Quatre risques principaux en Europe :
- Augmentation de la mortalité et de la morbidité ;
- Pertes des rendements agricoles ;
- Pénuries d’eau ;
- Inondations et élévation du niveau des mers.
La situation s’aggrave
Mais plus que le nombre des risques, c’est la simultanéité de la survenue d’évènements extrêmes et l’amplification du phénomène qui inquiète les experts, parmi lesquels Wolfgang Cramer, directeur de recherche à l’Institut méditerranéen de biodiversité et d’écologie marine et continentale* : « Depuis le précédent rapport du GIEC publié en 2014, la plupart des tendances et les projections des précédents rapports se sont confirmées, ou ont été en dessous de la réalité : la situation s’est significativement aggravée »

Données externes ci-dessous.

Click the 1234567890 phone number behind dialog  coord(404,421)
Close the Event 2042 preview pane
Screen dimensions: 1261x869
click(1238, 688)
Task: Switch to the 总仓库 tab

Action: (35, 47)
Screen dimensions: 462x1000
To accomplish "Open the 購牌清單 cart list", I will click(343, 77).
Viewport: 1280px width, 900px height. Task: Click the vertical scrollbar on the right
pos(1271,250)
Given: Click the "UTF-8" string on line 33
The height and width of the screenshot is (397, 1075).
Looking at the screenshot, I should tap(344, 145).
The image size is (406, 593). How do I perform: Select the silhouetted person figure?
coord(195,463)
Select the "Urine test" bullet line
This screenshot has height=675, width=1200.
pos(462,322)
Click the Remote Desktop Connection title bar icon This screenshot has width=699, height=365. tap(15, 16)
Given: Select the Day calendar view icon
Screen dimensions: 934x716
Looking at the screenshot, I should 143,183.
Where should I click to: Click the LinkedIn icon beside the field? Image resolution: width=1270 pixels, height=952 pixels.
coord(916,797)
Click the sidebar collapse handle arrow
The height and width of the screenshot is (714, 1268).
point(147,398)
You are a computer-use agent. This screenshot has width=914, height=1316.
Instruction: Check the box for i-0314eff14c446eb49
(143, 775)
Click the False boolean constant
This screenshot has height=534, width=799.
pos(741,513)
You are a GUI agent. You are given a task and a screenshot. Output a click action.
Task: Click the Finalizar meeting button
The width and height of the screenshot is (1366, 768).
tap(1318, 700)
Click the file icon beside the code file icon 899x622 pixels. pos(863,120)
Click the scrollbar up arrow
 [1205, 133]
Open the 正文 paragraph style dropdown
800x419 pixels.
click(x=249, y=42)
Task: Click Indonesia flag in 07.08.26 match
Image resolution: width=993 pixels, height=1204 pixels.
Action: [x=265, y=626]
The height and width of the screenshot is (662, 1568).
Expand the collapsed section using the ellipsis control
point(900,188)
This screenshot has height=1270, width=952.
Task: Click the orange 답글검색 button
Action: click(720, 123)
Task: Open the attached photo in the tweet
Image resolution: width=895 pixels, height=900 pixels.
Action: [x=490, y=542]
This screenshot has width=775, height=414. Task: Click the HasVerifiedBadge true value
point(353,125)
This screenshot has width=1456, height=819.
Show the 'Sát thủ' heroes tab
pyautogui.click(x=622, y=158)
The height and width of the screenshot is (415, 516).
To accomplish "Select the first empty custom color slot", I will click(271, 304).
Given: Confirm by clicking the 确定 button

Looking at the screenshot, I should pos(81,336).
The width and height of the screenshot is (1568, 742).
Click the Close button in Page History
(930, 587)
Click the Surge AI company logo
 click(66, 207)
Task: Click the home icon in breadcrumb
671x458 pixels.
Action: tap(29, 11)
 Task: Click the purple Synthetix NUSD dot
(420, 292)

S’agissant de l’élévation du niveau des mers, qui concerne notamment la France, « la hausse du niveau de la Méditerranée s’accélère et provoque des changements du littoral plus violents que prévu. La vulnérabilité du littoral méditerranéen est particulièrement importante car, jusqu’ici, la mer ne montrait que de faibles marées et rarement de grosses tempêtes touchant les côtes. Le niveau pourrait monter d’un mètre d’ici à la fin du siècle. »
La technologie ne nous sauvera pas
Dans ces conditions, « penser que seule la technologie nous sauvera est illusoire. Il ne s’agit pas d’apporter une solution technique ici ou là » rappelle Wolfgang Cramer. A Malé (Maldives) comme aux Saintes-Maries-de-la-Mer (France), les digues montrent notamment leurs limites. « Permettre au littoral de jouer son rôle de zone dynamique protège mieux l’intérieur des terres qu’une digue ».
Aussi, les experts du GIEC mettent-ils en avant les « solutions fondées sur la nature« , prenant en compte le fonctionnement des milieux pour s’adapter aux changements climatiques. A défi mondial, réponses locales. Même les villes peuvent apporter des solutions. Tout en insistant sur la nécessité d’agir à l’échelle mondiale pour limiter les émissions de gaz à effet de serre. « Si l’on ne fait pas ça, les solutions basées sur la nature et les efforts d’adaptation ne suffiront pas », nuance le chercheur.
Il y urgence à agir
Le rapport indique clairement qu’un développement résilient face au changement climatique est déjà un défi au niveau actuel de réchauffement. Il sera plus limité si le réchauffement planétaire excède 1,5 °C. Dans certaines régions, il sera impossible si cette augmentation dépasse 2 °C. Ce constat crucial souligne l’urgence d’agir en faveur du climat, en s’attachant à l’équité et à la justice. Un financement adéquat, le transfert de technologies, la volonté politique et la concertation rendent plus efficaces l’adaptation au changement climatique et la réduction des émissions. Mais il faut faire vite, prévient Hans-Otto Pörtner. « Tout retard dans l’action mondiale concertée nous ferait perdre un temps précieux et limité pour instaurer un avenir viable».
Alexandrine Civard-Racinais
*IMBE, unité CNRS/Aix-Marseille Université/Avignon Université/IRD.
Un état de la science en 3 volets
Le GIEC est composé de trois groupes, traitant chacun d’un volet du rapport d’évaluation du climat.
- Le Premier groupe, dont le rapport a été publié en août 2021, s’intéresse surtout à la physique du climat ;
- Le Second groupe, à l’origine du rapport publié en février 2022, intègre des questions d’écologie, et de vulnérabilité humaine face aux risques et traite des possibilités d’adaptation.
- Le Troisième groupe recense les moyens d’atténuer le réchauffement climatique et de ses conséquences. Son rapport est attendu en avril 2022 avant la publication d’une synthèse en septembre.